The kingdom is at hand. Just as occurred during the forty days of the flood, "wild beasts" cohabit peacefully with a son of man, a clear sign that the laws of the kingdom are already in force (Isaiah 11:6-9). In the person of Jesus it is already present in its essence. All the more remarkable, and significant, then, is the fact that the momentous announcement of salvation – finally, at last, at hand! – is immediately preceded by Jesus´ forty-day fast in the desert, and immediately followed, not by a wedding feast or a blast of trumpets, but by a call to repentance and complete change of heart. This was not some divine miscalculation or irrelevant coincidence: it was the Spirit who "drove him out into the desert". Nor was it a question of a calm and idyllic retreat, but of a long battle against the fierce assault of the tempter, Satan.

Journey with Christ. Nevertheless, what Jesus proclaims is the gospel: the good news! Lent is not a lugubrious time, nor is Christian life a grim, joyless struggle against temptation and the desires of the flesh. Both are a call to follow Christ, and that is what underlies the call to conversion and "believing in" or adhering to the gospel message with our entire person. We are to be converted, not to something harsh or boring or demeaning, but to a life with and like Christ. This is a much more marvelous existence, filled with meaning and the highest dignity we could aspire to, as brothers and sisters of Christ; to the point that even the angels, recognizing him in us, are compelled to minister to us as they did to him.

God´s covenant with us is irrevocable: he will never go back on his word, thanks to his Son who has died for all of us, and risen again so that we can follow him not in imagination, but in fact.

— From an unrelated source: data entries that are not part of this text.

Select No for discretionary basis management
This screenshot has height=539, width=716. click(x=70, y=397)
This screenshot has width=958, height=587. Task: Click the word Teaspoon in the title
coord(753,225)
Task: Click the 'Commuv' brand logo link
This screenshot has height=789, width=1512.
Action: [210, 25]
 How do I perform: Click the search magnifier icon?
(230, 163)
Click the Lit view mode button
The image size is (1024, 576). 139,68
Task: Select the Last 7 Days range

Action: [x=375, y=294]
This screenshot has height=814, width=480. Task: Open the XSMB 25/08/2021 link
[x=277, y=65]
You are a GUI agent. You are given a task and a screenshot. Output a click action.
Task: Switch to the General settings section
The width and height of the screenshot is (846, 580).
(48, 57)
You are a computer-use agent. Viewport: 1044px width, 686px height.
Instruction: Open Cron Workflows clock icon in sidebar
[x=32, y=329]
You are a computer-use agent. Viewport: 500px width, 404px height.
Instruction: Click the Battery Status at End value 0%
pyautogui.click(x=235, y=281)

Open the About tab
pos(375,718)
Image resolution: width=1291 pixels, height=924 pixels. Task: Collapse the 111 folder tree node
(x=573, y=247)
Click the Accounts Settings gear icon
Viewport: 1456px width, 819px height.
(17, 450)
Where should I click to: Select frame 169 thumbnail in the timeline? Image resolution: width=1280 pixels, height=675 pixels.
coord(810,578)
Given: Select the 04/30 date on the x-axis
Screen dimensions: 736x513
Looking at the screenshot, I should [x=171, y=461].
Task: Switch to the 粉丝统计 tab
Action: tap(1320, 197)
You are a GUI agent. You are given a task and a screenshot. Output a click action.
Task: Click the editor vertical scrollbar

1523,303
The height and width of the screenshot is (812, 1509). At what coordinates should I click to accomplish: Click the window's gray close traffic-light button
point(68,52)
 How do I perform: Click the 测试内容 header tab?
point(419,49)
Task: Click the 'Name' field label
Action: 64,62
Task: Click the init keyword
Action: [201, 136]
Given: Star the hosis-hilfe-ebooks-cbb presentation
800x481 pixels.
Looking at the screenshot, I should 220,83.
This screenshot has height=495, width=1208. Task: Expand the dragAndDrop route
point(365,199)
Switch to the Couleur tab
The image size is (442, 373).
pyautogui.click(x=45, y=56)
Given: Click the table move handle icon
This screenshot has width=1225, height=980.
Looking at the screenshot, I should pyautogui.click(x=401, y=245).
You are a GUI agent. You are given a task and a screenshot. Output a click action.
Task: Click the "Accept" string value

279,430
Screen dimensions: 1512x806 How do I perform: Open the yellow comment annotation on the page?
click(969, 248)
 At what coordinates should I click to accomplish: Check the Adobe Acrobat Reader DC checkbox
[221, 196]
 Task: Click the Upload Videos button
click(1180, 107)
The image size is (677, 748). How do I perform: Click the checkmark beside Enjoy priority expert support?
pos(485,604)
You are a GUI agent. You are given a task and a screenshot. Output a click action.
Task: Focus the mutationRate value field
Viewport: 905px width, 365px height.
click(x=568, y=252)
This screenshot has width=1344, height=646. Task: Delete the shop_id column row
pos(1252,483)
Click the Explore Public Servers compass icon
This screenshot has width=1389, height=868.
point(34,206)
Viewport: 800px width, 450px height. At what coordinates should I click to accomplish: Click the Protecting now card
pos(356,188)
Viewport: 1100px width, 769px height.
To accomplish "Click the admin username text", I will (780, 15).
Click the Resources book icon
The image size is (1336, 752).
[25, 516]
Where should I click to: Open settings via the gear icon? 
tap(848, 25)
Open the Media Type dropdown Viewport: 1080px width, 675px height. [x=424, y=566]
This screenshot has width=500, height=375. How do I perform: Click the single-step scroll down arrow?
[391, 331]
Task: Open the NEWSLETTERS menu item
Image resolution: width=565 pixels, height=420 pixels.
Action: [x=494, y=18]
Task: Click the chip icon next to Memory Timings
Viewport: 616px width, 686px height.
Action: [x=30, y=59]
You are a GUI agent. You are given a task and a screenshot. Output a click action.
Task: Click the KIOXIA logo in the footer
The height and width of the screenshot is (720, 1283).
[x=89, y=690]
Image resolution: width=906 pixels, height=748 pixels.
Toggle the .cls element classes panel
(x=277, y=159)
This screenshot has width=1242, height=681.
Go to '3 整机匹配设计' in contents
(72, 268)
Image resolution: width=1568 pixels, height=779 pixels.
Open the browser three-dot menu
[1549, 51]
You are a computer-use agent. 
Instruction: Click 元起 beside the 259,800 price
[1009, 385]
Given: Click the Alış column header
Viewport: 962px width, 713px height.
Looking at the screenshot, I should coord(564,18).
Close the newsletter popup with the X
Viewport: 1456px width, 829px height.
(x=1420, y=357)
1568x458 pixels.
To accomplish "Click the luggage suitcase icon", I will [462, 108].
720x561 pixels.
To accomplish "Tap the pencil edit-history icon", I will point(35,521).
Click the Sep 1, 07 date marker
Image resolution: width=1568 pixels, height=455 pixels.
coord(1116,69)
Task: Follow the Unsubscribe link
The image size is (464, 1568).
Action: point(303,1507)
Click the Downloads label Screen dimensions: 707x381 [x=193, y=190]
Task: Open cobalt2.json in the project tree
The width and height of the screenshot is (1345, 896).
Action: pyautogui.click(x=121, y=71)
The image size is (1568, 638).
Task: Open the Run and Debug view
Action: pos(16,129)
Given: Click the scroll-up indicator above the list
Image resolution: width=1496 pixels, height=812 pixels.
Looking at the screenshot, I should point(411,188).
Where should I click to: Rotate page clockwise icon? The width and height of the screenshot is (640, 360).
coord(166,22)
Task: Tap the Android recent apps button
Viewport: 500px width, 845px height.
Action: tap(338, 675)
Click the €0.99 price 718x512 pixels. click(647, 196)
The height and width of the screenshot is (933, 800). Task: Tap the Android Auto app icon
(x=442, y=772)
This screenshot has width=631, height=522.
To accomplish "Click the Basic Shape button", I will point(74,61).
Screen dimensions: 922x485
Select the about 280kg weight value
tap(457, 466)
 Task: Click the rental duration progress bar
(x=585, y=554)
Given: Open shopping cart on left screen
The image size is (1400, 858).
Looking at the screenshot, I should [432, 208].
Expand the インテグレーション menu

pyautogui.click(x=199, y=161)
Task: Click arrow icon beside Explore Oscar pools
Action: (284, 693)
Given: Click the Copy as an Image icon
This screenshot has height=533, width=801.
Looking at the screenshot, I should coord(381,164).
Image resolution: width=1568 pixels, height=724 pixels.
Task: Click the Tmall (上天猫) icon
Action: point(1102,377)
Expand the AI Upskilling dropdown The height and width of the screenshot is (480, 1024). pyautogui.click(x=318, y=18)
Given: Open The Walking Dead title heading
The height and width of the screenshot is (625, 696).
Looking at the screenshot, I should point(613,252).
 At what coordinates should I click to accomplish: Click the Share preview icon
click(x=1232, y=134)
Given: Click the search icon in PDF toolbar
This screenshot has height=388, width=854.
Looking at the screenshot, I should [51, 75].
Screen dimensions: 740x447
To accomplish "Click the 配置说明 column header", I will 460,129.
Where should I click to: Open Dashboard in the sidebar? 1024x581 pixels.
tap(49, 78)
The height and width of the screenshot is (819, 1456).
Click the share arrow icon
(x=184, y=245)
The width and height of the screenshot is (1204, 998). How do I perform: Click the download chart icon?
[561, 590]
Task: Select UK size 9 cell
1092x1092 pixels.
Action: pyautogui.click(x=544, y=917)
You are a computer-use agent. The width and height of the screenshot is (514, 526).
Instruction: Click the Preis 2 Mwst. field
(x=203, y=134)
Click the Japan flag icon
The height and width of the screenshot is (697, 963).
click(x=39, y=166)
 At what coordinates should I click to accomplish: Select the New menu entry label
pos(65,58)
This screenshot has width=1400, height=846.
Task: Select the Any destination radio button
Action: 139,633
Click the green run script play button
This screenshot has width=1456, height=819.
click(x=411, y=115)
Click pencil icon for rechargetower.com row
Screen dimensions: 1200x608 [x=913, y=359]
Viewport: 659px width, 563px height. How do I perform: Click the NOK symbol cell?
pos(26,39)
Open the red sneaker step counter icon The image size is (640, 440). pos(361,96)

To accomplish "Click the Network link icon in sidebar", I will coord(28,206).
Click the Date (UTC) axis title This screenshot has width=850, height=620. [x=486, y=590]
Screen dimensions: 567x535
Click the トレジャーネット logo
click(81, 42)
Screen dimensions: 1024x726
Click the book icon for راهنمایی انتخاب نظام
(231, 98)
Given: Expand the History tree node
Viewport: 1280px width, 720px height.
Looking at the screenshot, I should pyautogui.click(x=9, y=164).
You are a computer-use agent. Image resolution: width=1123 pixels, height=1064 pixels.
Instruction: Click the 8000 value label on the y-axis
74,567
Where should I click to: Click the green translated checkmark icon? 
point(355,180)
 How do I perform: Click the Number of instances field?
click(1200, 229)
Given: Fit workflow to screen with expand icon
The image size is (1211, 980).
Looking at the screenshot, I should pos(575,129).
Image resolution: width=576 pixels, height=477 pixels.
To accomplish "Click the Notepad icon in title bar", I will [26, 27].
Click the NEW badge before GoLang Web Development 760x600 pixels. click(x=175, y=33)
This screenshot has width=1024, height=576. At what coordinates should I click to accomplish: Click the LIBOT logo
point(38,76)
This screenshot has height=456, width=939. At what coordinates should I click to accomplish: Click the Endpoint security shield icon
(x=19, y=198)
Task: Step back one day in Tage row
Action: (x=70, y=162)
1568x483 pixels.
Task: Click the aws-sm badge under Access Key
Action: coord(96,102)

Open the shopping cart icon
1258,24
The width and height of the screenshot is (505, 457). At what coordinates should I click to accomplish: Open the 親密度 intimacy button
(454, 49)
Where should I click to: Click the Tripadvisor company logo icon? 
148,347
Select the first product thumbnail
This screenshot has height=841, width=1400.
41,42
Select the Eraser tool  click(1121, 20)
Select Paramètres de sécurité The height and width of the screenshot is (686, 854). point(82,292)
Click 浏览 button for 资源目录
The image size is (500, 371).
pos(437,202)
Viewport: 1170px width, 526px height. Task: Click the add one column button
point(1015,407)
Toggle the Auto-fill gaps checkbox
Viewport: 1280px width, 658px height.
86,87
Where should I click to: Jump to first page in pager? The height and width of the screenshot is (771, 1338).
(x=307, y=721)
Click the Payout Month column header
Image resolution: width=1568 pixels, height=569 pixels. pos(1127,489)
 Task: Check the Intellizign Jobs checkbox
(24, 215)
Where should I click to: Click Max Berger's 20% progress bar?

Catechesis. The kingdom of heaven, inaugurated on earth by Jesus and central to his preaching (CCC 541-53), offers a rich subject often neglected in catechesis. Alternative: the grace of baptism (CCC 1262-74; cf. 1219).

PASTORAL APPLICATIONS
Putting your baptism to work. What baptism works in us is literally mind-boggling - or would be if we actually gave it some thought. But if you compare the accumulated thought you have given your baptism to the time you have spent following celebrity scandals, or your favorite sports team, you´ll probably be very ashamed of your superficiality, and ingratitude. Among its multifaceted effects we can count the permanent invitation to be one of Jesus´ disciples, to closely share his life with him and follow him wherever he goes. To be part of the ´team´ Jesus has put together to proclaim the good news of the kingdom is capable of making our whole life a passionate adventure; something truly worthwhile. Of course, that needs to be more than a nice idea. Work on that during Lent. Find out what needs doing. Your pastor can help if you´re short on ideas! Then start taking concrete steps to get into action. Then the renewal of your baptismal promises this Easter will not be hot air.

Lenten Rosary.
This Lent, how about giving up "not praying the Rosary"? Jesus´ proclamation of the Kingdom and call to conversion is the third of the new "Mysteries of Light" added by Pope John Paul II to the Rosary (and the Transfiguration, subject of next Sunday´s gospel, is the fourth). In this "Year of the Rosary", why not learn to follow Christ by praying the Rosary as a family – perhaps inviting in friends or neighbors? (That´s one good and simple way of spreading the good news of the kingdom to others, incidentally). You get so much more out of an art gallery if you are guided by a real expert. To pray the Rosary is to learn about Christ with Mary as our expert guide. the very best there is. That it is the Holy Father´s favorite prayer is in itself a pretty good recommendation of its worth and its power.